Je suis de ceux qui déplorent que l'article 65 du PLF anticipe la réforme qui devait normalement figurer dans le projet de loi PLODEOM. La concertation avec les élus n'a pas été suffisante et la réforme est noyée dans le flot des débats du PLF. Monsieur le secrétaire d'État, êtes-vous prêt à satisfaire à la demande d'un certain nombre de parlementaires et de socioprofessionnels en reportant la discussion de cette réforme dans son cadre naturel qui est celle du PLODEOM ?

Des questions de fond se posent. Par exemple, la dégressivité n'est-elle pas catastrophique pour la sauvegarde de l'emploi ? Selon la commission des finances, cette mesure permettrait une économie de 138 millions d'euros pour l'État en année pleine. Si c'est le cas, où seront affectées ces économies ?

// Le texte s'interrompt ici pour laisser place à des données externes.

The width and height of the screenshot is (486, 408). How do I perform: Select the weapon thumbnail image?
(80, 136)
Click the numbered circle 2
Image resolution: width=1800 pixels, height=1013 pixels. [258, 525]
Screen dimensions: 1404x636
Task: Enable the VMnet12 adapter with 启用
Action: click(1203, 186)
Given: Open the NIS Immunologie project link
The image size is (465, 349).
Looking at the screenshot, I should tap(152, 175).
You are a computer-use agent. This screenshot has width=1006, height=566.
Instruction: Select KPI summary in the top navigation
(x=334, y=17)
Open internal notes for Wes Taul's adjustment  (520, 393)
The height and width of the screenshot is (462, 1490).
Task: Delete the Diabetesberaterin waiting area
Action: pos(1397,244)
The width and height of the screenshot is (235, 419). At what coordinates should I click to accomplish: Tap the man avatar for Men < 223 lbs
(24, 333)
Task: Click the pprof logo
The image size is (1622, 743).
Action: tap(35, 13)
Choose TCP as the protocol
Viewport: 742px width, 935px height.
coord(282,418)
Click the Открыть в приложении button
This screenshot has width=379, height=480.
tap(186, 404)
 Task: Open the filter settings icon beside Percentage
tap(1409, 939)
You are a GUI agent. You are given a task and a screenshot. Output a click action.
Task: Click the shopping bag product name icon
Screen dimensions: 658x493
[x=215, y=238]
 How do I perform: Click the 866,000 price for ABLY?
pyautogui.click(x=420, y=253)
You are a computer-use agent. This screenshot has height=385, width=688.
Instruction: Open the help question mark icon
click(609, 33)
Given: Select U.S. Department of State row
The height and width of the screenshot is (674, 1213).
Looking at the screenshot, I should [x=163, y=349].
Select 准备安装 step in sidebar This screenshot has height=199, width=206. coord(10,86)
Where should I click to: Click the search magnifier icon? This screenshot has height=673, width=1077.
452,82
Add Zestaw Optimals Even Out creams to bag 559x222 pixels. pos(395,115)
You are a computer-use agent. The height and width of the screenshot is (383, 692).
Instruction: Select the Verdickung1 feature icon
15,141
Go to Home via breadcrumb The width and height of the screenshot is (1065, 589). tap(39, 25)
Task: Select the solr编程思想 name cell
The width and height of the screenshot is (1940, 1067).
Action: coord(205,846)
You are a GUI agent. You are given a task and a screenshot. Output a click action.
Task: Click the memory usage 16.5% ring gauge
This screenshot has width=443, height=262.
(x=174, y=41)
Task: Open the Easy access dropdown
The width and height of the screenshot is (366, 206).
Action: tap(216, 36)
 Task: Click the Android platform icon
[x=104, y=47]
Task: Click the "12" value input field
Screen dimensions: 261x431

La défiscalisation outre-mer n'est pas une « niche ». Il ne faudrait pas continuer à stigmatiser comme on le fait les entrepreneurs, les socioprofessionnels de l'outre-mer, ou même les particuliers qui investissent dans le logement. Cette défiscalisation coûte à l'État 780 millions d'euros alors que le montant des « niches fiscales » est estimé à 73 milliards d'euros ! Pourquoi s'attaquer à ce dispositif particulier ? Et pourquoi maintenant ? Commençons par évaluer précisément l'impact que peut avoir la défiscalisation sur les économies d'outre-mer et sur l'emploi.

Je ne défends pas le système de la défiscalisation. Ce que je défends, c'est la ressource qu'elle procure aujourd'hui, car nous n'avons rien d'autre pour la remplacer. Montrez-moi des dépenses budgétaires nouvelles à la hauteur de cette ressource : alors, tant pis pour la défiscalisation, et pour les exonérations ! Mais avant de la supprimer, assurez-vous du remplacement de la seule ressource contribuant au développement de l'outre-mer.